## [Exercise requirements]
Copy the data exactly from the line that contains "Switch to the 申请类型 step" through the line that contains "Click the Ferrari logo in Leclerc's row", keeping both end lines and leaving out everything else.

## [Records for this exercise]
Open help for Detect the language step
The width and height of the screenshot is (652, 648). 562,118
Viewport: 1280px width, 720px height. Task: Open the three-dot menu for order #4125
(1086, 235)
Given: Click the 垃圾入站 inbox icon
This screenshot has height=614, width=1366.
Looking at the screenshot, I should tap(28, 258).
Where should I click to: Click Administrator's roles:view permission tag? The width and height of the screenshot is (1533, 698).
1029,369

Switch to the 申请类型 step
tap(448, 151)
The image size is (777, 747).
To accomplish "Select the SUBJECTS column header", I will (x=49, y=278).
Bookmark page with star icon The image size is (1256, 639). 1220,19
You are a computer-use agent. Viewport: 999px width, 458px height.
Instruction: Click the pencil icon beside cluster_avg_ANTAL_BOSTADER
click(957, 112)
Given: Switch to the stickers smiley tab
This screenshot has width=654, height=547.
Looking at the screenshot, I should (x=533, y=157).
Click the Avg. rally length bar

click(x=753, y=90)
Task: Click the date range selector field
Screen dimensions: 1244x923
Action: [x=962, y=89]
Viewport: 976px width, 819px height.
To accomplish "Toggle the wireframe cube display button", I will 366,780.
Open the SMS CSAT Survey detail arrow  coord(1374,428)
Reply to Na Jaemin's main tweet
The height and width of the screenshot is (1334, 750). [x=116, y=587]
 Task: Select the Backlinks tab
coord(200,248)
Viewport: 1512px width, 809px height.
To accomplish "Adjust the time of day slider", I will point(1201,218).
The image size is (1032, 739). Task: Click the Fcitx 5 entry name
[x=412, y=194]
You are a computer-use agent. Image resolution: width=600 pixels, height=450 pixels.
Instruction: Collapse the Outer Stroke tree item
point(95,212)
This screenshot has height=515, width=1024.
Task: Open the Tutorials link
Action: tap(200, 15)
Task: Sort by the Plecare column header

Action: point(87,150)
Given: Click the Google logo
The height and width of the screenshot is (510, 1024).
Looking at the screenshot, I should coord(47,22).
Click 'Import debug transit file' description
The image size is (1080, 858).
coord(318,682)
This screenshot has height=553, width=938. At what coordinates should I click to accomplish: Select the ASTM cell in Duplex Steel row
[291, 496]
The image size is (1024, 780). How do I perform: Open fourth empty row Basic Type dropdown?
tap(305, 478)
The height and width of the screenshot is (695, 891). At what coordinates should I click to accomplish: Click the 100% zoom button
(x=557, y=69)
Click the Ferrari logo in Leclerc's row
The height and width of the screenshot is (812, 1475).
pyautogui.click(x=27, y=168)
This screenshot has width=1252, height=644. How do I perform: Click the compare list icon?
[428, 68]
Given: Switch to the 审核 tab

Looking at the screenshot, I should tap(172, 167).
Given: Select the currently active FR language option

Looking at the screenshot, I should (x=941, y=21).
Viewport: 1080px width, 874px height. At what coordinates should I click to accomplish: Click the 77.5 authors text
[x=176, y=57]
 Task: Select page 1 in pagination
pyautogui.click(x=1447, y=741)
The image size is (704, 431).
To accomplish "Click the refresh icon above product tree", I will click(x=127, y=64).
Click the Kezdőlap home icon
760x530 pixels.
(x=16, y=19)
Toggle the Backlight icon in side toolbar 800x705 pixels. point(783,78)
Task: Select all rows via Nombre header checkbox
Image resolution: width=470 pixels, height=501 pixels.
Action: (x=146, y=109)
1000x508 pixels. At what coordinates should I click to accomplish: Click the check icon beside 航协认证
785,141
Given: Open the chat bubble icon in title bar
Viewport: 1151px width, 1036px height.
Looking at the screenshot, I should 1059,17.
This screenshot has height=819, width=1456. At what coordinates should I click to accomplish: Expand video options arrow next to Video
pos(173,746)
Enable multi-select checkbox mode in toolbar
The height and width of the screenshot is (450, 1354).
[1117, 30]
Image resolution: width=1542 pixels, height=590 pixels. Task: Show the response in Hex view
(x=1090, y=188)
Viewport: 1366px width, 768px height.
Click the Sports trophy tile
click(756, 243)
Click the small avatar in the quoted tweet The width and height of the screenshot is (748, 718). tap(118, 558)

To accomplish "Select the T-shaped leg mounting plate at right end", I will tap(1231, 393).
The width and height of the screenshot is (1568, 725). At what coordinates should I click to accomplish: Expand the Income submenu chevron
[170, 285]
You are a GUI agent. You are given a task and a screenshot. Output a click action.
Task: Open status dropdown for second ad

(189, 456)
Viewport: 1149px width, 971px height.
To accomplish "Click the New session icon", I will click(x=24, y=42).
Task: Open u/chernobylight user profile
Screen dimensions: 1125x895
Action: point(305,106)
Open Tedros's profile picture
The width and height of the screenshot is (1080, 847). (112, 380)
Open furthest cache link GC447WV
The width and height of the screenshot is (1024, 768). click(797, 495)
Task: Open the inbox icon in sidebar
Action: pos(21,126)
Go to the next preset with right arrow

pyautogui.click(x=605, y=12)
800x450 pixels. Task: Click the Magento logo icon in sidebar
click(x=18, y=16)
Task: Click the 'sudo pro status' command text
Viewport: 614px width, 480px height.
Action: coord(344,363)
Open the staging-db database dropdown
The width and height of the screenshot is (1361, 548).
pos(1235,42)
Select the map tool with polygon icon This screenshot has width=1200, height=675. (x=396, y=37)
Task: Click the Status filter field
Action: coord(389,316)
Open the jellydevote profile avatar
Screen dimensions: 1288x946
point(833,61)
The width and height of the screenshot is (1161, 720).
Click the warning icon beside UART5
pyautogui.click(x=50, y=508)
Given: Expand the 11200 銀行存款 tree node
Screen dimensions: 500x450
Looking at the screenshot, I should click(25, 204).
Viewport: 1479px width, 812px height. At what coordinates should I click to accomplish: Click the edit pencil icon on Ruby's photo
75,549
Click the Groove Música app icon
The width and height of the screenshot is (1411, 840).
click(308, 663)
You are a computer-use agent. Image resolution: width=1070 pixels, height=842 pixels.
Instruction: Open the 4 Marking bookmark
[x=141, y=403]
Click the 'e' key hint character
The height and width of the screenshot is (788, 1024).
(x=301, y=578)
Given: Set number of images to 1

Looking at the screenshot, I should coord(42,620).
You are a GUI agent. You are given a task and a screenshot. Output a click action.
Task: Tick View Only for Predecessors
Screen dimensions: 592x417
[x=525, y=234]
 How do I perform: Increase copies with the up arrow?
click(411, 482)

## [Solution for this problem]
Switch to the 申请类型 step
tap(448, 151)
The image size is (777, 747).
To accomplish "Select the SUBJECTS column header", I will (x=49, y=278).
Bookmark page with star icon The image size is (1256, 639). 1220,19
You are a computer-use agent. Viewport: 999px width, 458px height.
Instruction: Click the pencil icon beside cluster_avg_ANTAL_BOSTADER
click(957, 112)
Given: Switch to the stickers smiley tab
This screenshot has width=654, height=547.
Looking at the screenshot, I should (x=533, y=157).
Click the Avg. rally length bar

click(x=753, y=90)
Task: Click the date range selector field
Screen dimensions: 1244x923
Action: [x=962, y=89]
Viewport: 976px width, 819px height.
To accomplish "Toggle the wireframe cube display button", I will 366,780.
Open the SMS CSAT Survey detail arrow  coord(1374,428)
Reply to Na Jaemin's main tweet
The height and width of the screenshot is (1334, 750). [x=116, y=587]
 Task: Select the Backlinks tab
coord(200,248)
Viewport: 1512px width, 809px height.
To accomplish "Adjust the time of day slider", I will point(1201,218).
The image size is (1032, 739). Task: Click the Fcitx 5 entry name
[x=412, y=194]
You are a computer-use agent. Image resolution: width=600 pixels, height=450 pixels.
Instruction: Collapse the Outer Stroke tree item
point(95,212)
This screenshot has height=515, width=1024.
Task: Open the Tutorials link
Action: tap(200, 15)
Task: Sort by the Plecare column header

Action: point(87,150)
Given: Click the Google logo
The height and width of the screenshot is (510, 1024).
Looking at the screenshot, I should coord(47,22).
Click 'Import debug transit file' description
The image size is (1080, 858).
coord(318,682)
This screenshot has height=553, width=938. At what coordinates should I click to accomplish: Select the ASTM cell in Duplex Steel row
[291, 496]
The image size is (1024, 780). How do I perform: Open fourth empty row Basic Type dropdown?
tap(305, 478)
The height and width of the screenshot is (695, 891). At what coordinates should I click to accomplish: Click the 100% zoom button
(x=557, y=69)
Click the Ferrari logo in Leclerc's row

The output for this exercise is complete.